Comment 1: The case is unusual because most modern decisions have moved away from the strict "common enemy" theory to some other theory that gives the court more discretion to balance the reasonableness of the defendant's conduct against the injury to the neighboring properties, particularly when the conduct consists of gathering and channeling water runoff. Although the city was a defendant here, the court's analysis appears to pertain to both public and private defendants, and thus is an important development (or non development) in Washington.
Comment 2: Unlike the modern trend of decisions, the editor favors the preservation of the common enemy doctrine as to situations in which public land use authorities have not independently "balanced the equities" and established a predictable set of rules for dealing with water runoff. The currently trendy "reasonable use" doctrine is an anti-development doctrine in that it exposes every developer to potential liability which may not come to roost until much later, when neighboring properties discover that their intended uses may be in conflict with water runoff from the developed parcel. To argue that the neighbor "moved to the nuisance" or that the water discharger should have priority as a first user are a useful, but not dependable defenses in such cases.
Water is naturally occurring, and not really anyone's "fault." In fact, when one discharges water from one's land, it may not even be water that "belongs" to that land. Identifying the real cause of heavy water runoff is always an uncertain science, since development in the general area will cause increased water on a given parcel, and it may be this increase that leads to the greatest difficulty for downstream neighbors.

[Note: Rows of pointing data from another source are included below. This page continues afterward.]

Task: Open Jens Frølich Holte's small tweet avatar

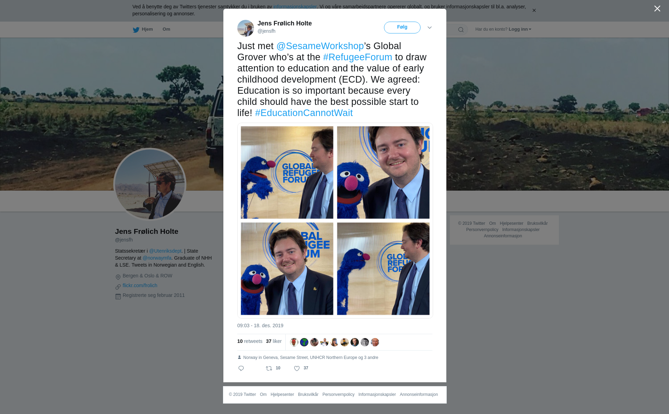Action: click(x=246, y=28)
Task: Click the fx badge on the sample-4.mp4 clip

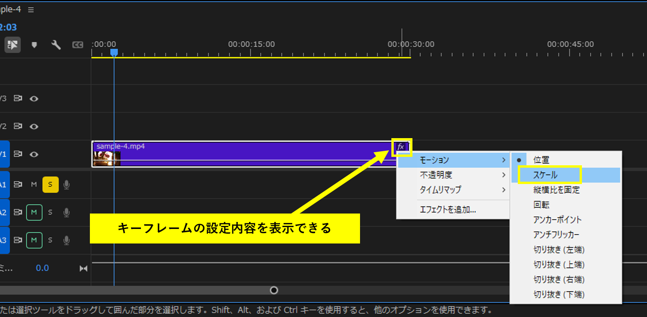Action: [x=401, y=147]
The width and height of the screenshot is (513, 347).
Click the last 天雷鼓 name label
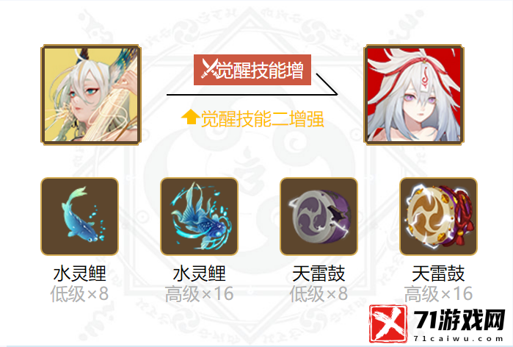pyautogui.click(x=438, y=273)
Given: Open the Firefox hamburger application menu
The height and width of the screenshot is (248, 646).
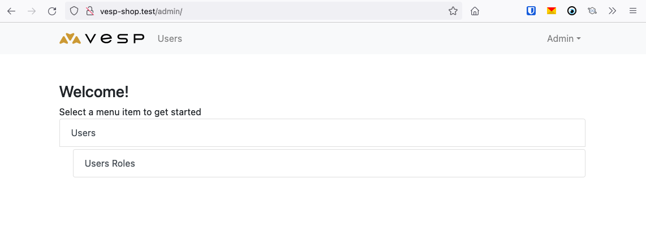Looking at the screenshot, I should coord(633,11).
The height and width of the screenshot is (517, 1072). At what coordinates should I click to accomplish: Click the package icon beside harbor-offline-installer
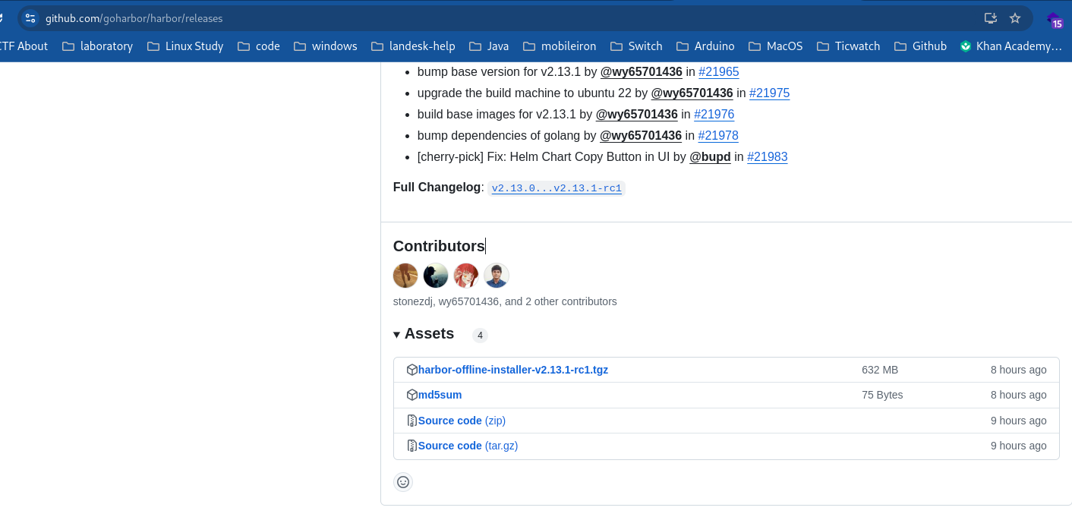coord(412,370)
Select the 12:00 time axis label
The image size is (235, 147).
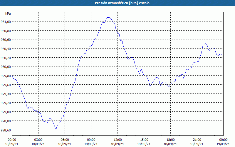(118, 140)
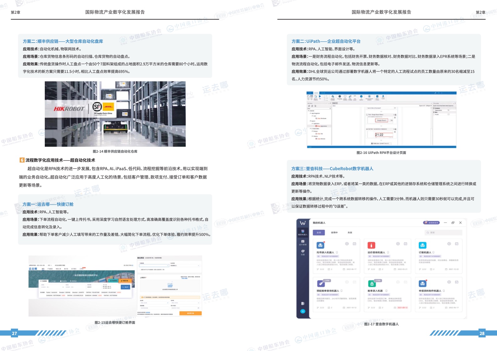Run the 申报资料制作机器人 with play icon
Viewport: 497px width, 351px height.
[449, 282]
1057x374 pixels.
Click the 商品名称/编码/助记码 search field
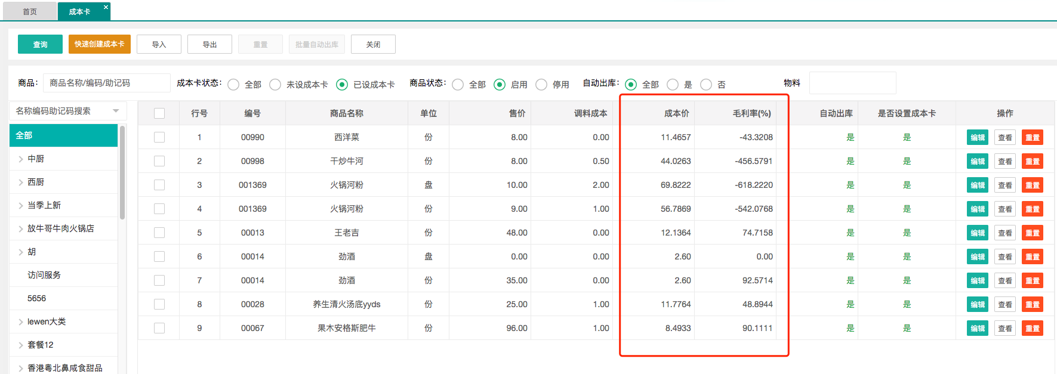pyautogui.click(x=106, y=83)
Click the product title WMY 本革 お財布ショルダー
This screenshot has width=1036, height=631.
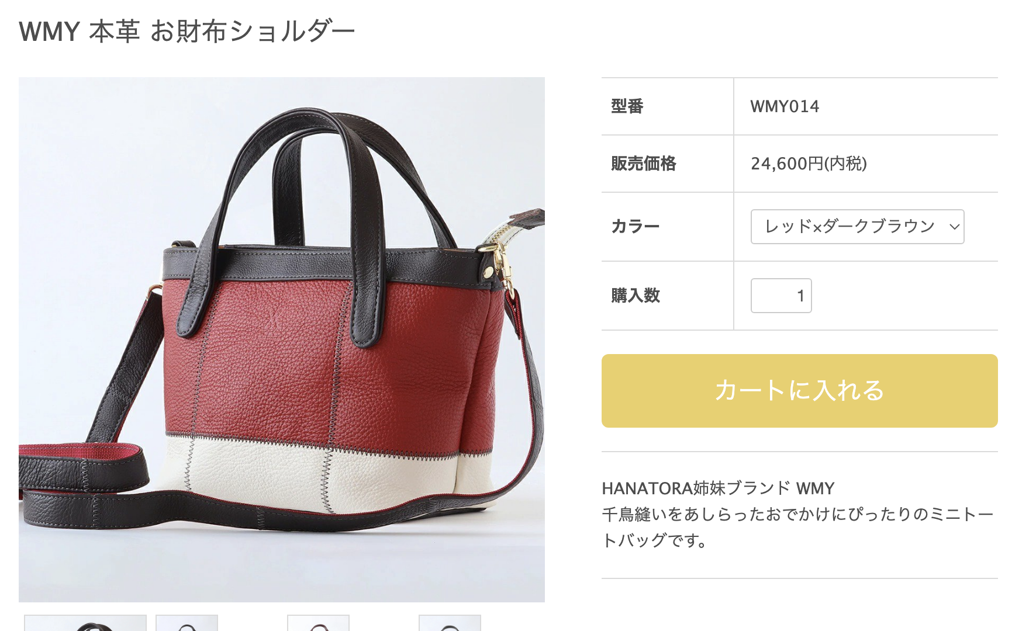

The editor believes that land use authorities play a definite role in this analysis, since they can take into account regional needs and can develop a neutral (or at least broad based) model of acceptable water runoff policies. Courts and trials are ill equipped to resolve these issues, which fundamentally involve broad public policy issues, and not really the question of whether one party has been unreasonable toward another.